Checklist and due diligence report
The due diligence process begins with a checklist of information that the team in charge provides. Generally, information is requested regarding contracts, intellectual property, privacy, corporate affairs, taxation, labor, regulation and accounting.
If such information is not available, the company is required to provide adequate reasons to explain why irequested data do not exist or are considered irrelevant, in order to prevent any unexpected events in the final report.
At the end of the due diligence process, the team prepares a report that should provide answers to all the questions necessary to evaluate the transaction positively or negatively. The final due diligence report is an essential tool that the buyer will use to review the offer, renegotiate the price, structure the collateral and define the post-acquisition plan. It constitutes the information basis on which a conscious and well-considered decision is based.
The types of due diligence
Due diligence is a complex process that encompasses multiple aspects of a company and consequently its various typologies are specifically addressed to different areas of interest, each with its own focus and analysis methodology.

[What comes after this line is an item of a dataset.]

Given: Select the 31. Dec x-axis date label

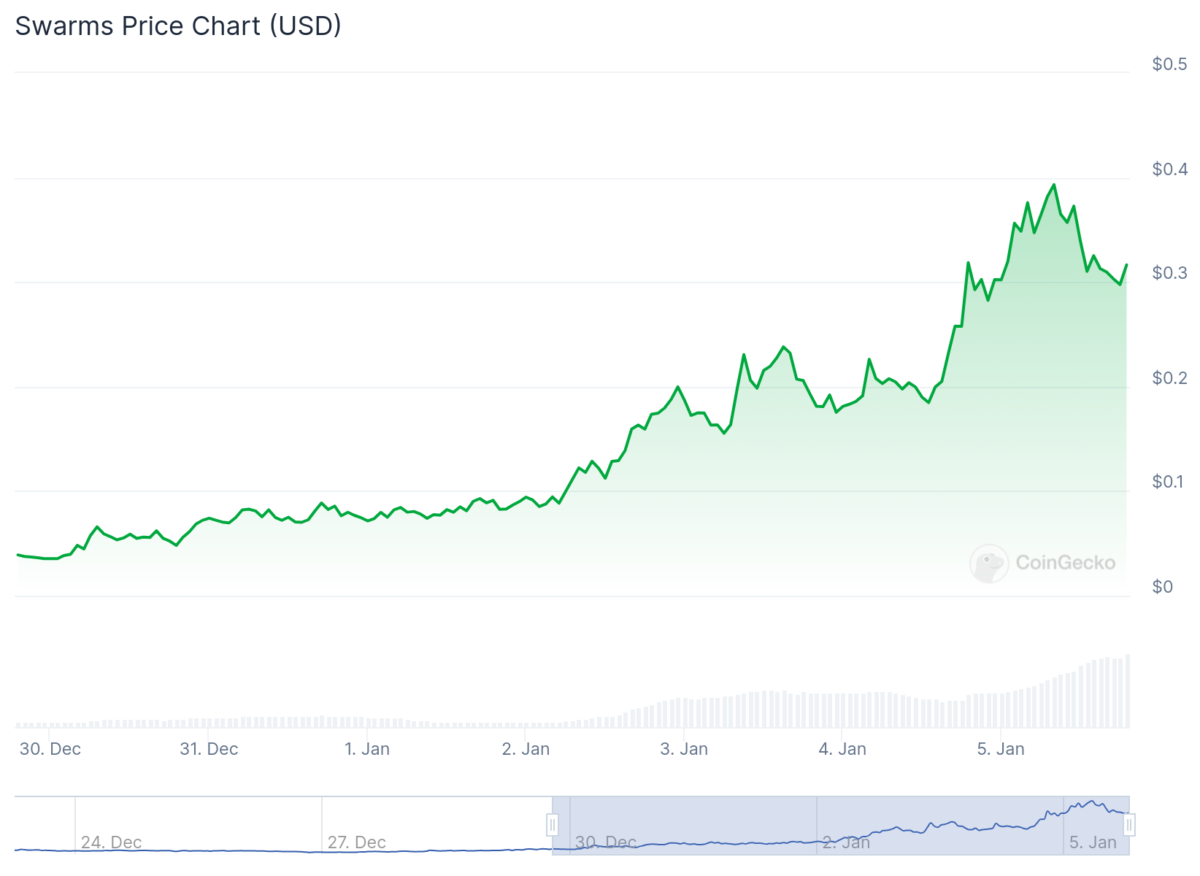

Financial due diligence is divided into three time perspectives, examining the past to confirm the reliability of the track record, analyzing the present to evaluate operational hypotheses and projecting the future to ensure that the expected growth is realistic and not based on difficult-to-occur scenarios. This typology is integrated with the accounting and tax due diligence which examines the accounting and tax situation of the company through the analysis of the financial statements and the income statement, verifying the compliance of these documents with civil and tax regulations and ensuring that they are drawn up according to correct accounting principles. It also includes checking the regularity of accounting books and VAT registers, tax returns and any assessments carried out by the tax authorities. It is also essential to examine any debt exposures, together with a detailed analysis of the company's financial statements for the last three to five years.
Another fundamental type is legal due diligence, which analyzes the legal situation of the company, aiming to identify any legal risks associated with the company, which may concern issues such as ownership of assets, compensation claims, legal disputes and compliance with regulatory requirements, including environmental, workplace safety and food safety. Furthermore, the analysis includes the study of accessory contractual clauses and contractual relationships with employees, collaborators and credit institutions.
Corporate due diligence, on the other hand, provides a strategic analysis of the target company, exploring the sector to which it belongs, historical growth and profitability, as well as the main players, the competitive conditions and the most significant threats and opportunities associated. Corporate due diligence also deals with examining operating cycles, market trends, the regulatory environment and specific legislation, verifying the correctness of the pricing strategies and products offered by the company. This due diligence requires an in-depth analysis of the corporate structure, governance and structure of the company, identifying the beneficial owner. The search for information on shareholders and directors allows us to identify further companies connected to the subjects of interest, thus broadening the field of investigation.
Other types of activities may include reputational due diligence, environmental due diligence, cyber due diligence, real estate due diligence.
In summary, the variety of due diligence types offers a comprehensive and multidimensional view, essential for making informed decisions during the investment processtiment or acquisition.